╭─ PASSAGE FOR REVIEW
The tale can be difficult to follow due to the many people, places, events, and terms to keep track of. This is why the FORT system is the most vital and useful in the game. FORT provides Atsuki access to a database that updates a wide spectrum of information about everything as the game progresses and even offers a hint system to remind players of Atsuki's main objective. It is essential to check the FORT database often because the information therein fleshes out the people, places, events, and terms in Lux-Pain far more extensively than the game proper does. In a nutshell, the game is hollow without the FORT system. Even from the get-go, there is vital information in the database regarding the history of Atsuki, the Silent, and FORT.
That being said, the menu interface is disjointed and clunky. There is a lot of information to keep track of in the game and thus many menus, but finding and navigating the set of menus with the desired information feels unintuitive and takes some getting used to. Still, the mere existence of the FORT system to keep track of everything in the game is great because without it, following the story would be a nightmare. This is one game where players absolutely must read the manual in order to glean the full experience, because there is no in-game tutorial. Visual novels are typically a "pick up and play" genre, but Lux-Pain is not.
Lux Pain's graphics mostly consist of anime portraits atop photorealistic backdrops. It's a typical visual novel style of presentation. The character designs are decent, but lack the stylistic flair of characters in, say, a Megami Tensei game. The locations themselves also look fine, if somewhat generic. Other graphics include the polygonal bosses and the overland, which is an aerial view of a prerendered town atop a techie looking red laser grid. The overland's color scheme makes it appear as if it is eternally dusk, even in the sunny mid-afternoon. The most appealing graphics belong to the fully animated intro and semi-animated cutscenes. For those who like the art style, a small artbook is included with every copy of the game. I'd say it's a nice freebie.
╰─
→ WORK ORDER A
According to the Lux-Pain review, what comes with every copy of the game?
→ WORK ORDER B
Quote the stretch of the Lux-Pain review from "The tale can" through "Silent, and FORT.".
The entries after the review are separate material unrelated to it.
╭─ AVAILABLE DATA
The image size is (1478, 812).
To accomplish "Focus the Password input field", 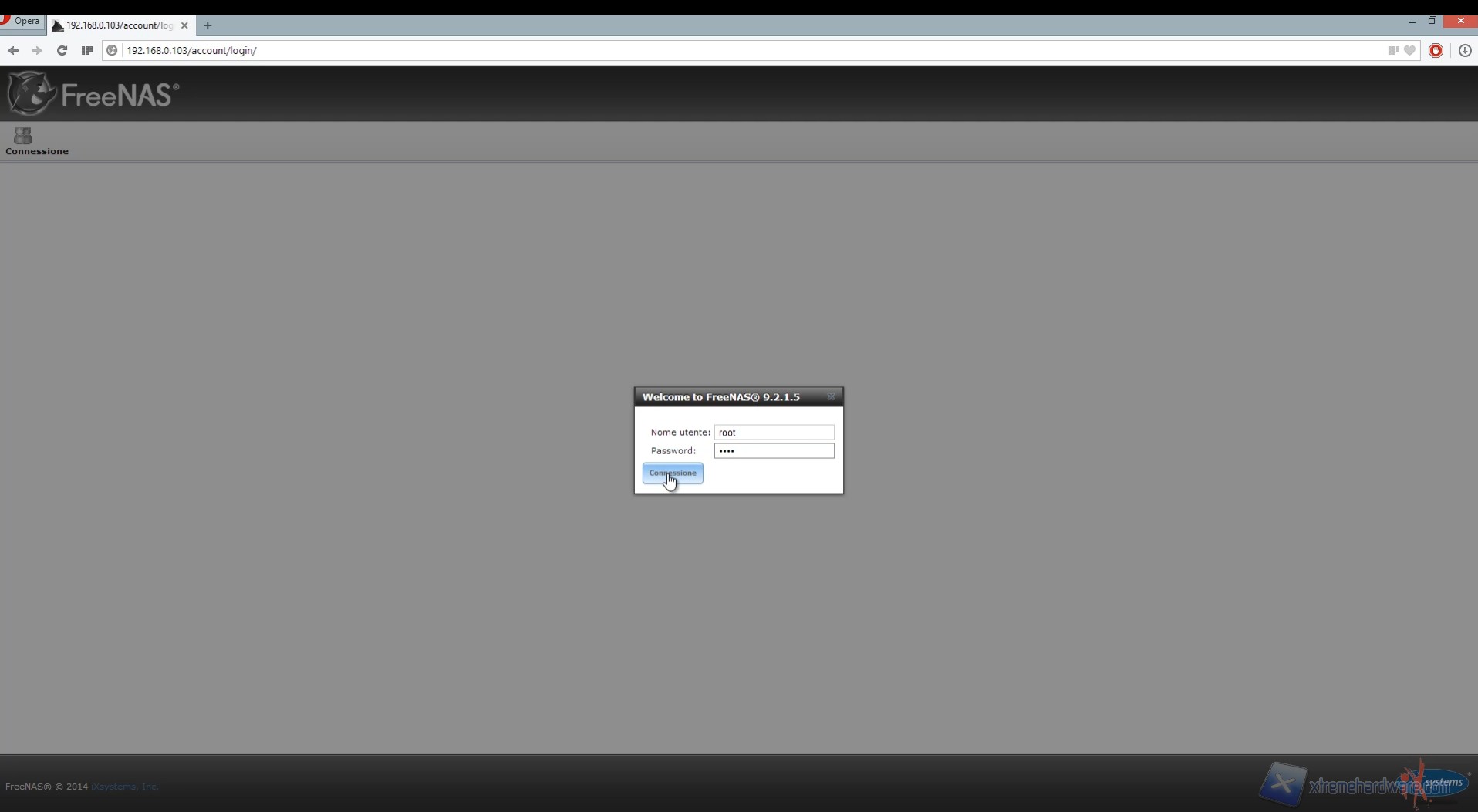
╰─
╭─ AVAILABLE DATA
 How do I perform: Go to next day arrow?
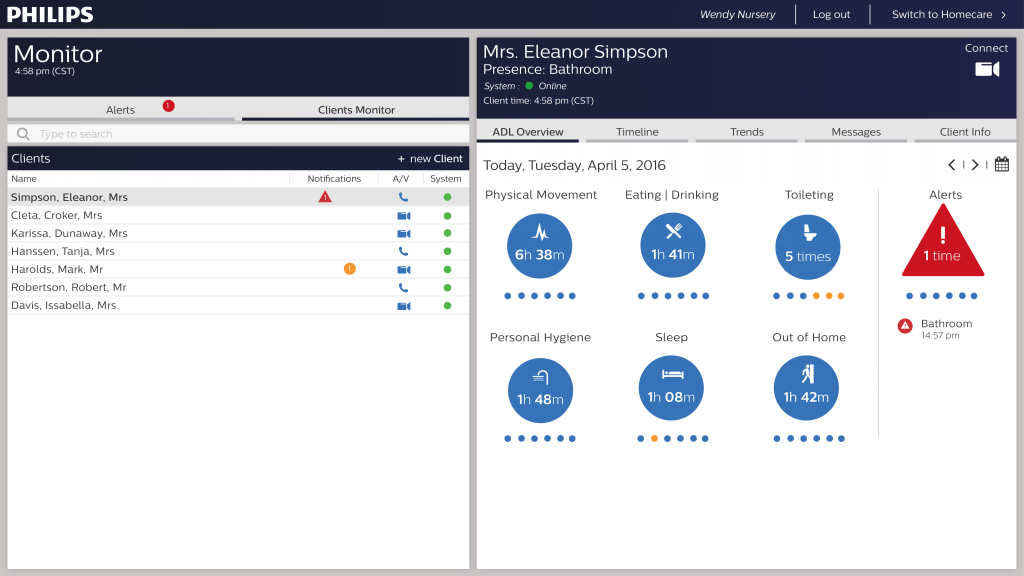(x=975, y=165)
╰─
╭─ AVAILABLE DATA
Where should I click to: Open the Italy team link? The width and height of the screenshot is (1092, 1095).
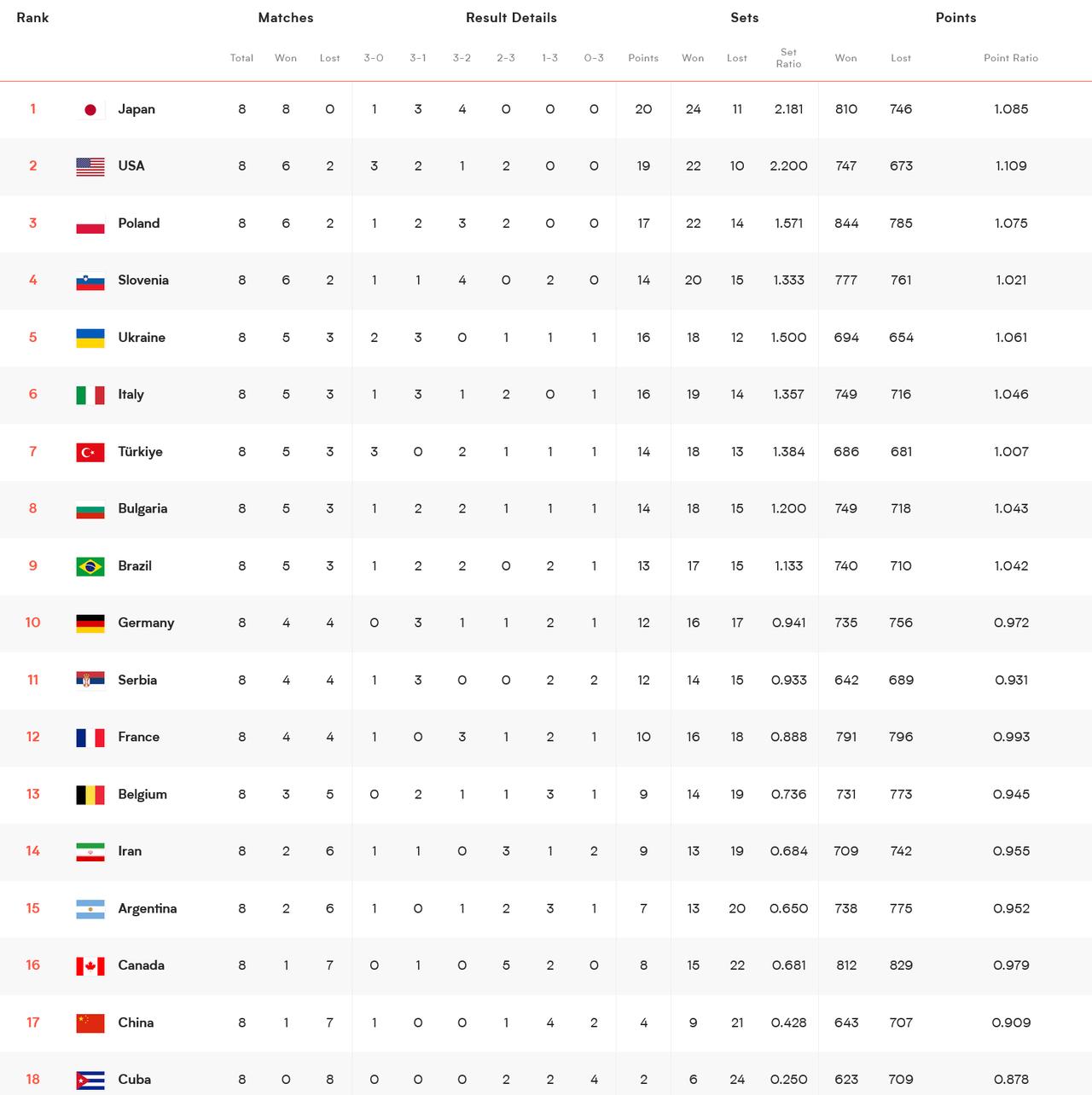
╰─
→ RESULT A
A small artbook.

→ RESULT B
The tale can be difficult to follow due to the many people, places, events, and terms to keep track of. This is why the FORT system is the most vital and useful in the game. FORT provides Atsuki access to a database that updates a wide spectrum of information about everything as the game progresses and even offers a hint system to remind players of Atsuki's main objective. It is essential to check the FORT database often because the information therein fleshes out the people, places, events, and terms in Lux-Pain far more extensively than the game proper does. In a nutshell, the game is hollow without the FORT system. Even from the get-go, there is vital information in the database regarding the history of Atsuki, the Silent, and FORT.